A prospective study examining cachexia predictors in patients with incurable cancer

Ola Magne Vagnildhaug, Cinzia Brunelli, Marianne J Hjermstad, Florian Strasser, Vickie Baracos, Andrew Wilcock, Maria Nabal, Stein Kaasa, Barry Laird, Tora S Solheim, Ola Magne Vagnildhaug, Cinzia Brunelli, Marianne J Hjermstad, Florian Strasser, Vickie Baracos, Andrew Wilcock, Maria Nabal, Stein Kaasa, Barry Laird, Tora S Solheim

Abstract

Background: Early intervention against cachexia necessitates a predictive model. The aims of this study were to identify predictors of cachexia development and to create and evaluate accuracy of a predictive model based on these predictors.

Methods: A secondary analysis of a prospective, observational, multicentre study was conducted. Patients, who attended a palliative care programme, had incurable cancer and did not have cachexia at baseline, were amenable to the analysis. Cachexia was defined as weight loss (WL) > 5% (6 months) or WL > 2% and body mass index< 20 kg/m2. Clinical and demographic markers were evaluated as possible predictors with Cox analysis. A classification and regression tree analysis was used to create a model based on optimal combinations and cut-offs of significant predictors for cachexia development, and accuracy was evaluated with a calibration plot, Harrell's c-statistic and receiver operating characteristic curve analysis.

== Stored data ==
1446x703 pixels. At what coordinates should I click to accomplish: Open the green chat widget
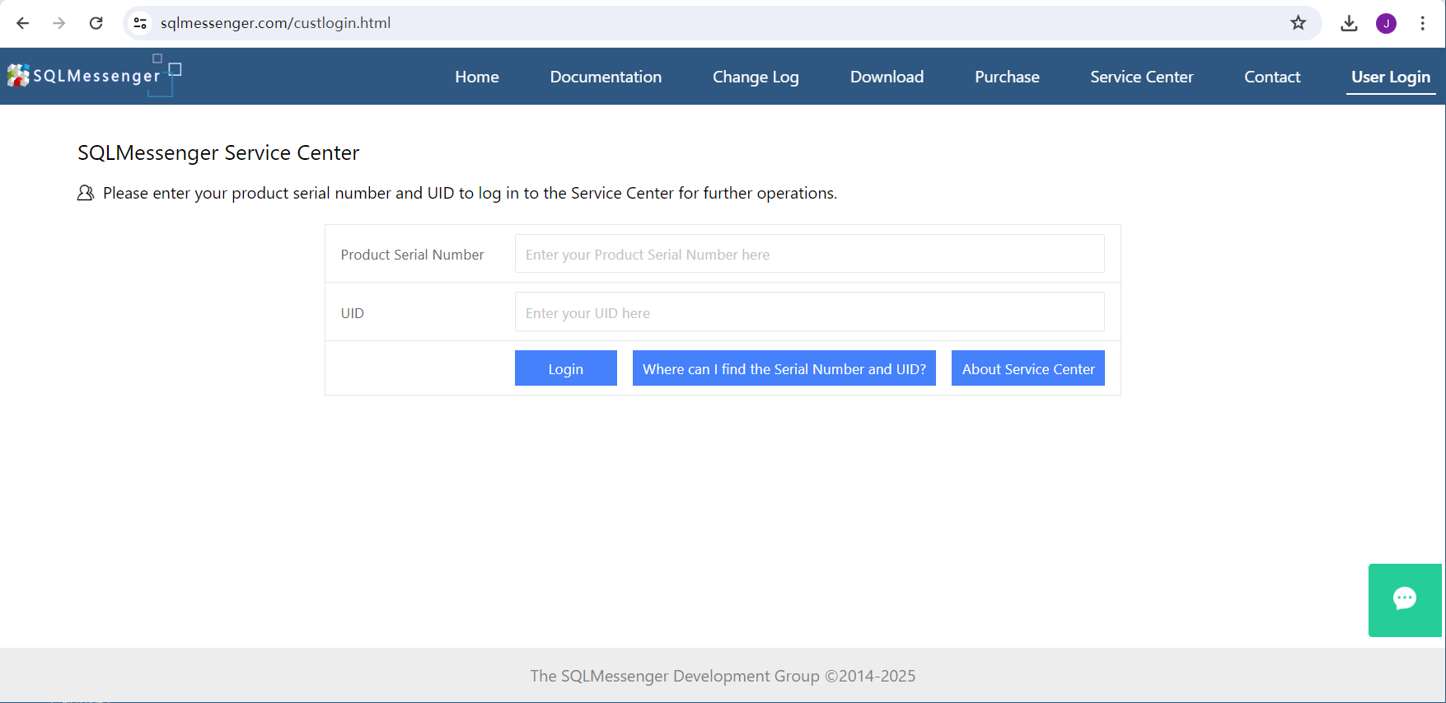(1405, 599)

== Exercise directions ==
In the stretch of the cachexia study from "A prospective study" through "on these predictors.", substitute "determinants" for "predictors" and write the result out.

== Response box ==
A prospective study examining cachexia determinants in patients with incurable cancer

Ola Magne Vagnildhaug, Cinzia Brunelli, Marianne J Hjermstad, Florian Strasser, Vickie Baracos, Andrew Wilcock, Maria Nabal, Stein Kaasa, Barry Laird, Tora S Solheim, Ola Magne Vagnildhaug, Cinzia Brunelli, Marianne J Hjermstad, Florian Strasser, Vickie Baracos, Andrew Wilcock, Maria Nabal, Stein Kaasa, Barry Laird, Tora S Solheim

Abstract

Background: Early intervention against cachexia necessitates a predictive model. The aims of this study were to identify determinants of cachexia development and to create and evaluate accuracy of a predictive model based on these determinants.